#### Selected extract
■ ■ ■ ■ ■

Spirit Kid currently has a revolving membership that can slip into the smallest corner stage as a three-piece, but can easily fill a stage with guitars, keyboards and auxiliary percussion. He has a weakness that borders on fetish for auxiliary percussion. "It's like all the Beach Boys/Phil Spector recordings with tons of percussion melding with the drums so you don't even know what exactly you're hearing," he says almost lustfully, his eyes dancing with visions of tambourines, glockenspiels and other pieces of percussive paraphernalia.

While the band is now based in the Northeast, Zarookian's "Spirit-quest" started almost five years ago in Los Angeles, with a few songs and a grump next door that didn't seem to be a fan. "I had a terrible neighbor who would always complain to the building security that I was too loud every time I tried to record music," says Zarookian of Spirit Kid's first (and rare) critic. Luckily, he did not take the criticism to heart, even though the same neighbor didn't seem to mind him listening to music at the same volume.

Zarookian recorded under threat of building security, placing his guitar amplifier under a makeshift sound-baffle (aka cardboard box), and conspiratorially sing-whispering his vocals over the box-amped guitar and electronic drums. That first recording survived several translations and reinterpretations to become track nine on the record-to-be released tonight, Assumed By You.

In late 2006 Zarookian moved back to Boston, recording a series of tracks in his mother's basement and releasing them to his friends as "Emeen in the Basement." Zarookian admits that some of the initial recordings were pretty "weird and distorted." However, the groundwork for Spirit Kid began by coupling his intense thoughts and feelings and expressing them in a poppy, harmony-laden style more informed by the Beach Boys and the Beatles than the melodramatic emo stylings of many of his contemporaries.

Zarookian went through the music scene as a utility player in several well-known bands. He played a little bit of everything in the Age Rings ensemble and dabbled onstage with local soul sensation Eli "Paperboy" Reed, to name a notable few. He has lately been seen as a major founding member of the Sterns. Spirit Kid is all Zarookian - with a little help from his friends - and this arrangement has enabled him to enjoy all of the benefits of being a solo act as well as having a full band. "The nice thing about a solo project is the lack of drama," he smiles, before stressing, "I hate drama. I can't stand it!" Though logistical concerns become null and void with a one-man act, "It's pretty much a panic attack waiting to happen," says the man behind the Kid.

■ ■ ■ ■ ■

Carry on the Spirit Kid profile above, picking up right after its last sentence. The records that come next play no part in this.

#### Data excerpts
■ ■ ■ ■ ■

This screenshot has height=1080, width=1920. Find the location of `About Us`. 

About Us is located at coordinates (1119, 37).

■ ■ ■ ■ ■

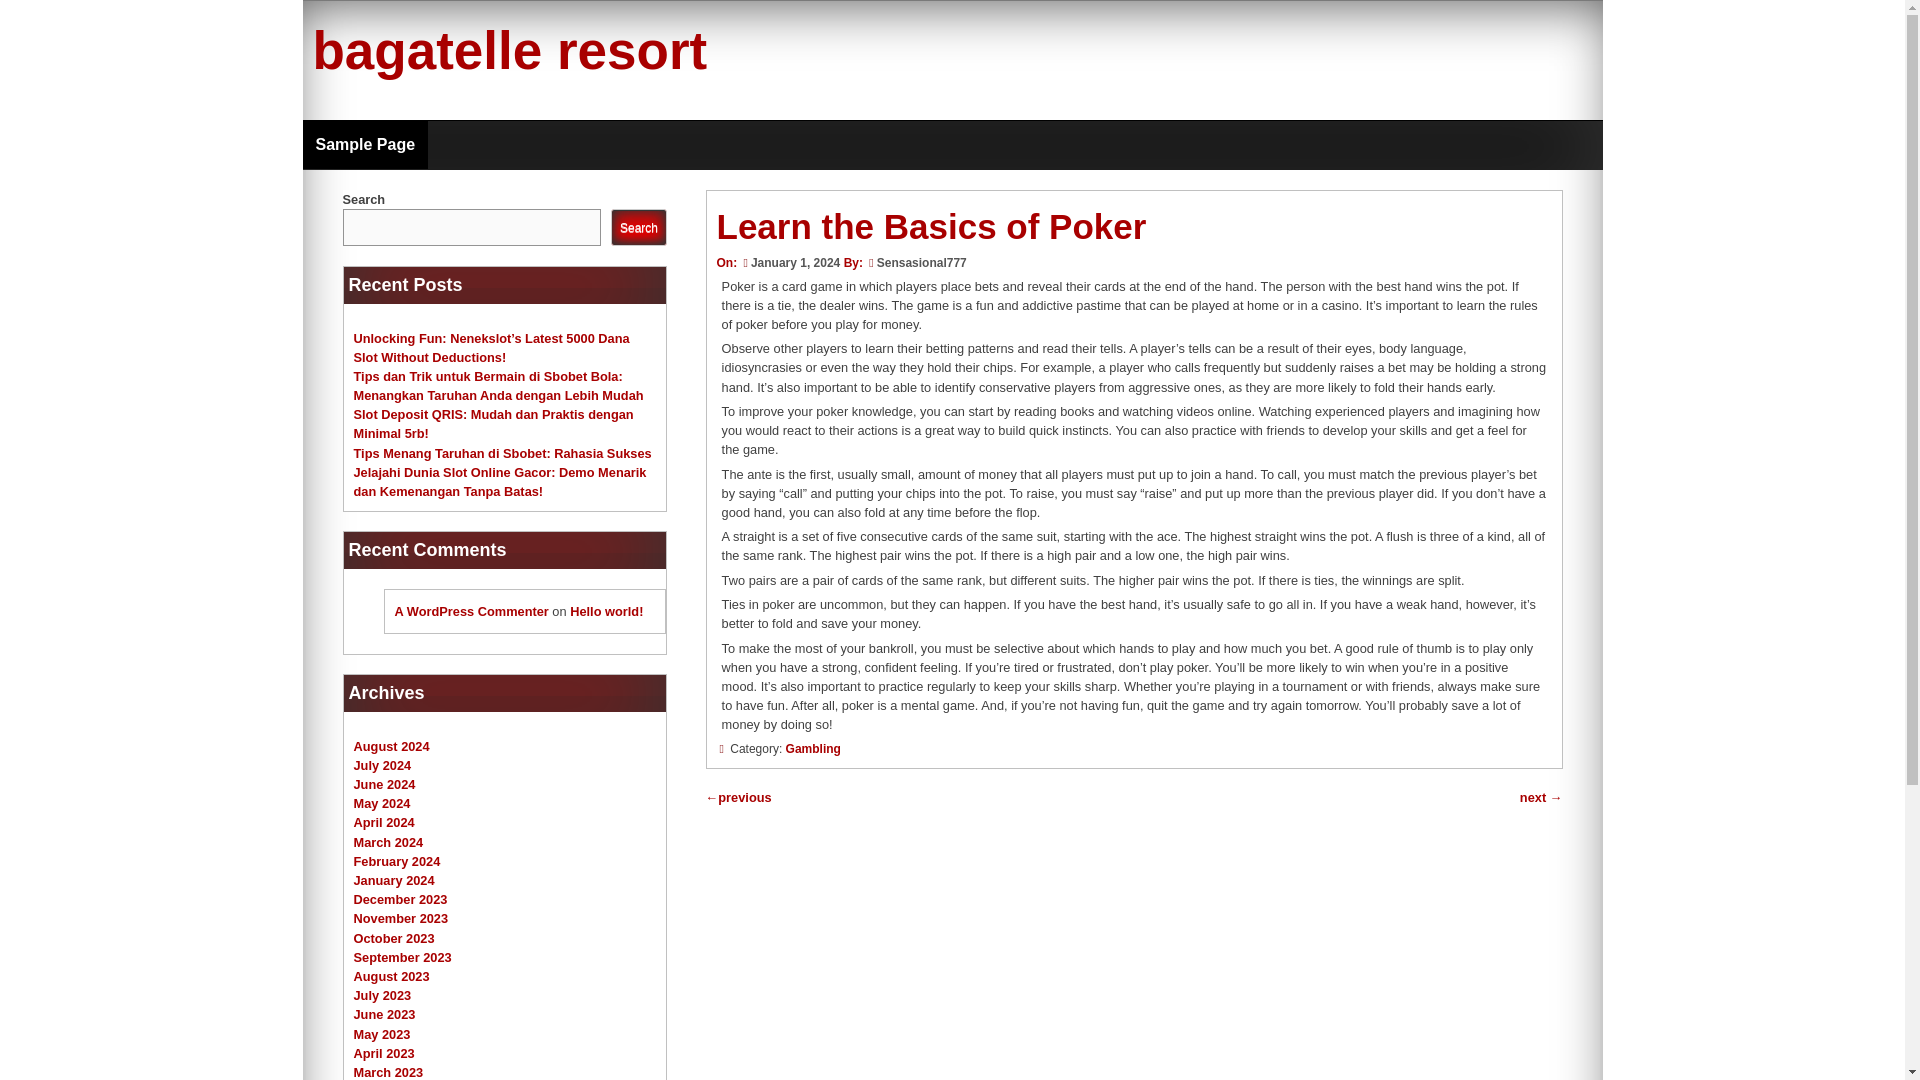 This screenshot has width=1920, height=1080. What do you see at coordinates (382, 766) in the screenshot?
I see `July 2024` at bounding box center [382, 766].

■ ■ ■ ■ ■

#### Written response
Spirit Kid's songs are easy enough to get into, with chord changes, arrangements and harmonies that are both familiar and unexpected. His vocal delivery is soft, sometimes breathy and conspiratorial-sounding, as if he's sidling up to us to let us in on something that the squares shouldn't be hip to. Zarookian's musical mechanics would be acceptable in both the churches of Wilson and McCartney. It's simple, but not simplistic - in the realm of music composition, Spirit Kid is more a I-IV-II-V situation than a simple I-IV-V. It's that extra, exquisitely tasty twist that has sustained the project through the five years until its official unveiling in January of 2010, Spirit Kid's "birthday."

"The plan for a while was to release this under my own name and call the album "Spirit Kid," but more and more I realized that I preferred to have a pseudonym," explains the singularly-named and easily Googleable Emeen Zarookian, finding comfort in the "suit" that the stage name provides. Uncomfortable with both the glory-finding spotlight and the flaw-finding magnifying glass, Spirit Kid was born. It's also presumably easier to fit on a marquee than "The Emeen Zarookian" band and besides, "There is a stigma that goes with the first-name/last-name thing," he explains.

While he sings and writes songs, Zarookian doesn't see himself the classic version of the singer-songwriter, traveling with naught but an acoustic guitar and a milk crate to sit upon. "I've tried that and I think it's boring," he says. "How could anyone watch it and not think it's boring?"

The decision to make Spirit Kid into a fully functioning band did not come as a mere alternative to playing coffee houses. Zarookian realizes and materializes his songs as he hears them, which sometimes includes a few extra bodies and instruments. "I'll say, 'This part has this crazy drum fill and it leads into this big reverb blast and then it all cuts out and there is the double-tracked vocal and guitar.'" He pauses for breath, clearly not for lack of ideas, before continuing with the arrangement, "'Then bass comes in and then it all comes together for the chorus and...' You just can't do that with an acoustic guitar."

While he usually records all of the instruments for his projects, as he did on his initial Spirit Kid release, Zarookian has now also recorded with core band members Andrew Sadoway (drums) and Matt Sisto (bass), both close friends with their own long-running musical rap sheets.

Along with Zarookian's sonic abilities comes the talent of packaging feelings that are both very intense and very real into an almost whimsically melodic sound, full of quarter-note piano chords, walking bass lines and background vocals that pop out of the ground like mushrooms in Pepperland. He sings of heartbreak and other strife-filled moments over "You Won't See Me"-style oooh-la-la-la background vocals that coat the whole experience in irresistible musical sweetness.

"A lot of the material is very personal to me and getting it out is already hard enough," confides Zarookian, who has unwittingly created a situation where the audience cannot get enough of his own personal strife and observations. And that's all OK to him.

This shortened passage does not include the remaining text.